Suasana sore itu terik senja seperti biasa di Bulan Ramadan. Pasca asar, pergerakan muda-mudi dan penduduk kota mulai ramai. Mereka biasanya menghabiskan waktu ngabuburit sambil mencari sajian takjil yang dijajakan di sepanjang jalan, terutama jalan di depan Masjid Jamik Pangkalpinang.
Kondisi ini tiada beda dengan daerah lain, namun yang menjadi unik adalah berbaurnya masyarakat tionghoa non-muslim penjual takjil, dengan para pribumi muslim yang ramai memilih kudapan dan membelinya.
Sebagai pendatang, awalnya saya merasa takjub dengan fakta ini. Di tempat lain, sentimen muslim dan non-muslim biasanya cukup kental terutama mengenai makanan, tapi di sini semuanya berbaur tanpa pandang bulu.
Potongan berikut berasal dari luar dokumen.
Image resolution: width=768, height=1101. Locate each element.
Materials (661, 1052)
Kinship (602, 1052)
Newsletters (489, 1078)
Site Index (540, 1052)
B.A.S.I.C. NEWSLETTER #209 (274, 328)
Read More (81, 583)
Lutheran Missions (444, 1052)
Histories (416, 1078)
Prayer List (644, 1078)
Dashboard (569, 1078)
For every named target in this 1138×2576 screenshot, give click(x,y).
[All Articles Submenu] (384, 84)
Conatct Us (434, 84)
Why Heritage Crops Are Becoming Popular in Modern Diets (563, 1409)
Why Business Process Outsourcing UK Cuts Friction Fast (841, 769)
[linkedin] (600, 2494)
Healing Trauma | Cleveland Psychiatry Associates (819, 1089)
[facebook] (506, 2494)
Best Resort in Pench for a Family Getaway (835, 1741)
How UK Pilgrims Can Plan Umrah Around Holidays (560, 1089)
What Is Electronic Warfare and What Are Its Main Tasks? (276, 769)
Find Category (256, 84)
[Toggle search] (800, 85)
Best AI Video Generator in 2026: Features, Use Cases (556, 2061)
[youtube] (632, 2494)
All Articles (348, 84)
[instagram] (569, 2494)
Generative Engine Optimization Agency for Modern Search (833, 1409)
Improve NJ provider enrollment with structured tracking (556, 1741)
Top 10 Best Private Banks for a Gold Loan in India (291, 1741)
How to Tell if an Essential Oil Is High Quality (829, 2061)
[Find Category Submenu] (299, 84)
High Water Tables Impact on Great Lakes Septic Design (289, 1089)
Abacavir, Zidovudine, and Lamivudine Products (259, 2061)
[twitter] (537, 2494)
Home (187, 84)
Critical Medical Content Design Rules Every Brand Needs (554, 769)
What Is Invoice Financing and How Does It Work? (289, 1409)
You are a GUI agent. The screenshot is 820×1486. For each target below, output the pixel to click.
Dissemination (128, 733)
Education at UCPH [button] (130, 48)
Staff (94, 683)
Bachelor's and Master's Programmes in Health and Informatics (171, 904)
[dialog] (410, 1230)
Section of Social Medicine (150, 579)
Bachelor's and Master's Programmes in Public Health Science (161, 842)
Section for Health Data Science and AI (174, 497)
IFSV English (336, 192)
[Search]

Para penjual takjil makanan bisa berasal dari cici-cici Tionghoa dengan pakaian yang jelas bukan muslim, rutin menggelar dagangan setiap sore menjelang berbuka.
Para pembelinya pun enteng saja berpindah dari satu lapak ke lapak lain mencari apa yang mereka butuhkan dan sedang inginkan untuk dijadikan menu berbuka. Tanpa terlalu menghiraukan siapa pembelinya.
Saya merasakan, toleransi dan kehangatan berbhinneka di Bangka menjelang berbuka terwujud dengan nyata. Penduduk pribumi Melayu sebagai mayoritas muslim, bisa baik-baik saja menerima para penjual takjil yang Tionghoa Konghucu atau Kristen/Katolik yang biasanya juga memiliki anjing di rumahnya.
Hanya di sini juga saya menyaksikan khas Ramadan, masyarakat Tionghoa ikut membuka lapak takjil dadakan menyediakan pilihan berbuka di titik-titik pasar kaget menjelang magrib.
Mereka yang tidak ikut puasa, ikut menggelar dagangan dan menyediakan takjil untuk dibeli penduduk muslim yang berpuasa. Semua tampak jamak dan biasa saja di Pulau Bangka maupun Belitung.
Jika ingin merasakan dan belajar toleransi, datanglah ke Pangkalpinang terutama saat-saat Ramadan menjelang buka puasa.